__Given request__.
In the forum thread below on heating a 150g tank, list each username that posts a reply or question, naming each person once.

# Heating a 150g tank



## caseyof99 (Aug 5, 2009)

Anyone out there have a 150g and if so what do you use to heat it? I got a setup second hand that came with all sorts of odds and ends. The only heater included was a 300w submersible heater. I've read in some places that this is adequate and others that its not. Anyone with personal experience with a 150g that could tell me what they use. Any advise would be great. Thanks in advance.


----------



## DanDee (Mar 7, 2008)

casey...I have a 180g with NO heaters at all!  
That being said, My filtration system is a 40g sump with 2 QuiteOne 4000 return pumps, plus two UGJ closed loop systems with the same pumps, plus 2 Marineland 360 canisters. My problem is keeping the temp down! :-? The heat given off by the pumps keeps mine plenty warm. The tank temp stays 80* in the summer. In the winter I pre-heat the water change water in a 55g drum that helps keep it down a bit. I run it about 78* in the winter months.

After all that...Your heater needs will depend on the rest of your total system design.
I would use what you have and watch! :thumb: 
Good Luck,
Dan


----------



## eddy (Jan 16, 2009)

I run one 300 watt heater in my 120 and i'm running two 300 watts in my 180.

Personally I think I could get by with less but that is what I had laying around.

I would probably go with two 200 watt heaters in a 150 but since you already have a 300 watt I would just pick up another one just like it.


----------



## caseyof99 (Aug 5, 2009)

thanks guys. Ill be running a fluval 404 and a HOT, dont know if the canister will generate heat. Im stepping up from a 55g and i can always steal the 200w rena from it. Giving the 55g setup to my brother but he can buy a new heater.


----------



## Toby_H (Apr 15, 2005)

I use 2W per gallon to heat tanks...

Using to large of a heater can wear out the thermostat/switch on the heater causing the heater to fail to turn itself off thus overheating the tank...


----------



## ben1988 (May 2, 2009)

many will also use two lower watt heaers and set one at the temo you want the tank to stay at and then one that is slightly lower by two or three degrees to act as a backup if the first fails and does not heat the second will keep the water near where it needs to be.

__Provided material__.
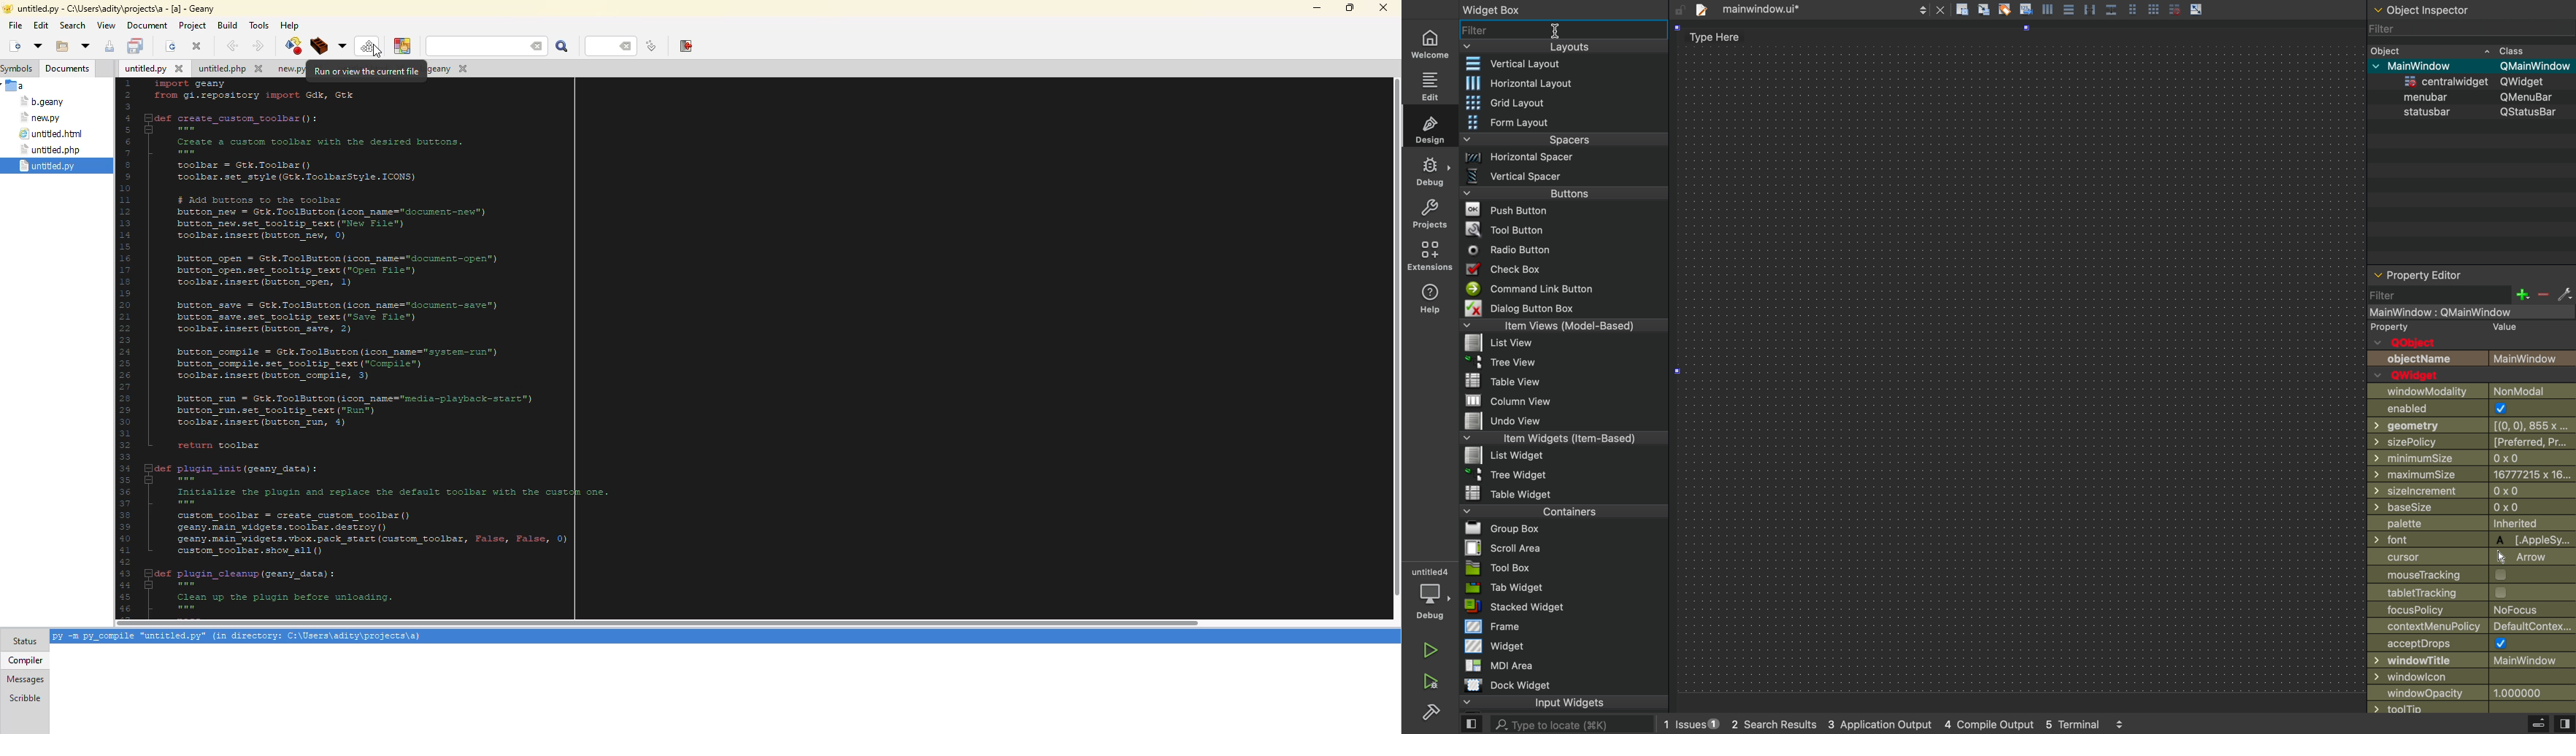 This screenshot has height=756, width=2576. What do you see at coordinates (1561, 438) in the screenshot?
I see `item widgets` at bounding box center [1561, 438].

__Task answer__.
caseyof99, DanDee, eddy, Toby_H, ben1988